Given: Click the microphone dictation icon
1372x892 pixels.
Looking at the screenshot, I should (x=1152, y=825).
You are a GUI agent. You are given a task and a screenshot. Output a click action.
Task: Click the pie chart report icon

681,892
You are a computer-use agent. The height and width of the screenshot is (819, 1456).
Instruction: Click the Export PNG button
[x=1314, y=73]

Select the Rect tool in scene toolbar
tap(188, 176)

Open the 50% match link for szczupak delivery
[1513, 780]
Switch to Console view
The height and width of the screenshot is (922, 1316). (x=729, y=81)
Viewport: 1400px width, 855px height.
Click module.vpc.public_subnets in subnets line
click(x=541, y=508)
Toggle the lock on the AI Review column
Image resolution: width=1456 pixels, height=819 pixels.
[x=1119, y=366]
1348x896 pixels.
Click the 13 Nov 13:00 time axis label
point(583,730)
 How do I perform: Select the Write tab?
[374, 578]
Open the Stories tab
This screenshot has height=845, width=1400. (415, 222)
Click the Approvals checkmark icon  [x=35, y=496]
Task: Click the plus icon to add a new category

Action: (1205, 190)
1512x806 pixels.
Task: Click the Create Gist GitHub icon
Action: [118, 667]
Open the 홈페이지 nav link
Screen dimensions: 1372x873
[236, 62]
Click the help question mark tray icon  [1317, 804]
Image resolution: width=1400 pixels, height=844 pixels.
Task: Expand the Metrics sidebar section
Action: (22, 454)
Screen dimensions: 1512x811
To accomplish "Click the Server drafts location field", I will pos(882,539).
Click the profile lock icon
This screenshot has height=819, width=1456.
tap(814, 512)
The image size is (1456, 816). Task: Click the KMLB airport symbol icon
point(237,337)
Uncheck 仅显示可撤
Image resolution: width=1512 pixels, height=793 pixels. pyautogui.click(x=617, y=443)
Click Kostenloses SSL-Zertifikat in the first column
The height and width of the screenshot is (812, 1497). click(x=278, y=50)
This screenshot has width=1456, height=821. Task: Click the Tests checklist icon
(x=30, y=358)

**Assigned task**
So that nothing is lost, please reproduce each entry exactly as written.

**Your response**
Given: Click the microphone dictation icon
1372x892 pixels.
Looking at the screenshot, I should (x=1152, y=825).
You are a GUI agent. You are given a task and a screenshot. Output a click action.
Task: Click the pie chart report icon

681,892
You are a computer-use agent. The height and width of the screenshot is (819, 1456).
Instruction: Click the Export PNG button
[x=1314, y=73]

Select the Rect tool in scene toolbar
tap(188, 176)

Open the 50% match link for szczupak delivery
[1513, 780]
Switch to Console view
The height and width of the screenshot is (922, 1316). (x=729, y=81)
Viewport: 1400px width, 855px height.
Click module.vpc.public_subnets in subnets line
click(x=541, y=508)
Toggle the lock on the AI Review column
Image resolution: width=1456 pixels, height=819 pixels.
[x=1119, y=366]
1348x896 pixels.
Click the 13 Nov 13:00 time axis label
point(583,730)
 How do I perform: Select the Write tab?
[374, 578]
Open the Stories tab
This screenshot has height=845, width=1400. (415, 222)
Click the Approvals checkmark icon  [x=35, y=496]
Task: Click the plus icon to add a new category

Action: (1205, 190)
1512x806 pixels.
Task: Click the Create Gist GitHub icon
Action: [118, 667]
Open the 홈페이지 nav link
Screen dimensions: 1372x873
[236, 62]
Click the help question mark tray icon  [1317, 804]
Image resolution: width=1400 pixels, height=844 pixels.
Task: Expand the Metrics sidebar section
Action: (22, 454)
Screen dimensions: 1512x811
To accomplish "Click the Server drafts location field", I will pos(882,539).
Click the profile lock icon
This screenshot has height=819, width=1456.
tap(814, 512)
The image size is (1456, 816). Task: Click the KMLB airport symbol icon
point(237,337)
Uncheck 仅显示可撤
Image resolution: width=1512 pixels, height=793 pixels. pyautogui.click(x=617, y=443)
Click Kostenloses SSL-Zertifikat in the first column
The height and width of the screenshot is (812, 1497). click(x=278, y=50)
This screenshot has width=1456, height=821. Task: Click the Tests checklist icon
(x=30, y=358)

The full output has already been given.